General obligations relating to personal information for agents and associated organisations

An agent must act honestly, fairly and professionally and exercise reasonable skill, care and diligence. An agent also must not use or disclose confidential information (including personal information) unless the client or customer authorises this use, or it is otherwise required by law. These requirements are set out in Schedule 1 of the Property and Stock Agents Regulation 2022.

Most organisations with an annual turnover of over $3 million must also comply with Federal privacy laws. These include requirements to notify certain data breaches and to comply with the 13 Australian Privacy Principles which provide the standards, rights and obligations relating to:

• the collection, use and disclosure of personal information
• an organisation's or agency’s governance arrangements
• quality and correction of personal information
• the rights of individuals to access their personal information
• security and destruction of personal information.

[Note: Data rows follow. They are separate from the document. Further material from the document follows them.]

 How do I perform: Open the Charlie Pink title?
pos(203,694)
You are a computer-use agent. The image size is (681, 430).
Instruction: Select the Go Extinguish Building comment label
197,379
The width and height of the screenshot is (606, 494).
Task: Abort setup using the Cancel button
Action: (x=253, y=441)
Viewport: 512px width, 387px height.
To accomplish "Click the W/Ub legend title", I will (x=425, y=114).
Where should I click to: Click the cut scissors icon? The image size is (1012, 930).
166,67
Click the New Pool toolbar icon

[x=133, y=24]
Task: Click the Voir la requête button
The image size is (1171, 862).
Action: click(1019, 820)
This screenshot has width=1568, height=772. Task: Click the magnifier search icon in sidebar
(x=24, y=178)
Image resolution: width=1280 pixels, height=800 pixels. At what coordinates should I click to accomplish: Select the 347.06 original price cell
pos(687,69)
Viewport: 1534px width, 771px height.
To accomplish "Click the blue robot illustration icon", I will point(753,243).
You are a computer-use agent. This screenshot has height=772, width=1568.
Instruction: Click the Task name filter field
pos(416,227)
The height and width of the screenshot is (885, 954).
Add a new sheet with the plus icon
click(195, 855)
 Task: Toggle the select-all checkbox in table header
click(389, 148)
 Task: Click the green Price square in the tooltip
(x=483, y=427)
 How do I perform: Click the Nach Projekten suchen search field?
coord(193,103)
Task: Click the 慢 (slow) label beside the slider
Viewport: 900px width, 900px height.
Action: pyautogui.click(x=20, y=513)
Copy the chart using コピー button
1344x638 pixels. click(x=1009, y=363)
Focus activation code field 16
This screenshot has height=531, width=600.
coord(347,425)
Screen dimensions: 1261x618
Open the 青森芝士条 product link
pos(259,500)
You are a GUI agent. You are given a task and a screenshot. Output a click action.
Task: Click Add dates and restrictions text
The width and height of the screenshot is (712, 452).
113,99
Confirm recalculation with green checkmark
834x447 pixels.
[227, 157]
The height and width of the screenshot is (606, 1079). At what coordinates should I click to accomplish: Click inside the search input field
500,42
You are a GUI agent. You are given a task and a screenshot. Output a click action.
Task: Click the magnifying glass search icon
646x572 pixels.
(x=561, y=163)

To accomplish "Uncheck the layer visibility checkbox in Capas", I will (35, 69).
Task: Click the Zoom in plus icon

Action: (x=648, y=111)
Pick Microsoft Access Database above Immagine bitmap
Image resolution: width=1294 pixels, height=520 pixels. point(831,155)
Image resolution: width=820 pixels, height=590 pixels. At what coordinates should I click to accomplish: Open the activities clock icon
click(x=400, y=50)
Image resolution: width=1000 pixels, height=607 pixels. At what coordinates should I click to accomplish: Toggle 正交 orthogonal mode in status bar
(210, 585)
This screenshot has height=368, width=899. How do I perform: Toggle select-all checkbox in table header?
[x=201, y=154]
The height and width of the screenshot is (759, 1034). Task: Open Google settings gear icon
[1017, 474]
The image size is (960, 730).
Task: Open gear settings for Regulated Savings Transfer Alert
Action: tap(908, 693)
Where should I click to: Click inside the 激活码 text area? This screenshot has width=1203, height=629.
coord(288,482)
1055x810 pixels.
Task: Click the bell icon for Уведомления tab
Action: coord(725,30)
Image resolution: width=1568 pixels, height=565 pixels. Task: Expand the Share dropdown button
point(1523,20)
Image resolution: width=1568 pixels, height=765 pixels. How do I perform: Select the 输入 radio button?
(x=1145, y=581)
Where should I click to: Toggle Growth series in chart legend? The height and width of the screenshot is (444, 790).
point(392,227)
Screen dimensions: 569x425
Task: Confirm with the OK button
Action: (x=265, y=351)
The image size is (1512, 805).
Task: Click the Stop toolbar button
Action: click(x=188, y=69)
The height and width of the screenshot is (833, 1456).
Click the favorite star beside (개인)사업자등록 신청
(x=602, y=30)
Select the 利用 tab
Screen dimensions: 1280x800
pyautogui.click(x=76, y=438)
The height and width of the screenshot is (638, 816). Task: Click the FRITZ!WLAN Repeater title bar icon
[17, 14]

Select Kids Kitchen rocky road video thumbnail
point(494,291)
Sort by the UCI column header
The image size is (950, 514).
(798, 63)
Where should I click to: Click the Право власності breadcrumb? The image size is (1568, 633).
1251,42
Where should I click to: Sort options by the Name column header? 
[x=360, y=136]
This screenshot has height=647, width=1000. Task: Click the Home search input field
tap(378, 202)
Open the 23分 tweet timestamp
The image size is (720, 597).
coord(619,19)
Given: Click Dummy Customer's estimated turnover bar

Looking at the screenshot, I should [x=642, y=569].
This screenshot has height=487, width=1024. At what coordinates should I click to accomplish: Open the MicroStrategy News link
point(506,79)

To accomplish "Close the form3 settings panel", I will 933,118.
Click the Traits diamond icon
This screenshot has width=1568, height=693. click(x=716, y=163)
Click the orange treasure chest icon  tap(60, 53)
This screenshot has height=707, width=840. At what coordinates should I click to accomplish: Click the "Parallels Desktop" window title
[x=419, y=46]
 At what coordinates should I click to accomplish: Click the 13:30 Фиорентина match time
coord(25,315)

The principles broadly require organisations to:

• manage personal information in an open and transparent way and have a publicly available privacy policy
• only collect personal information that is reasonably necessary for an organisation’s functions and activities and usually directly from the individual concerned
• notify a person about information collected about them and how it will be used
• allow a person to access information held about them
• only use or disclose personal information for the purpose for which it was collected
• only use or disclose personal information for direct marketing in limited circumstances, and provide an easy means for individuals to request not to receive marketing communications
• take reasonable steps to ensure that information collected is accurate, up to date and complete
• take reasonable steps to protect personal information it holds from misuse, unauthorised access or disclosure or modification and destroy information that is no longer needed
• allow a person to access and correct information held about them.

For agents, property managers, landlords and organisations with an annual turnover of less than $3 million, the Australian Privacy Principles provide best practice guidance for managing personal information provided by tenants.

Property agencies should prepare and maintain written procedures for the collection, use, storage and disposal of personal information obtained during the organisation’s business.

It is best practice for agencies to publish information and explanations about the use of tenant personal information, including how long the data will be stored, what measures are in place to protect confidentiality and whether it is shared with any third parties.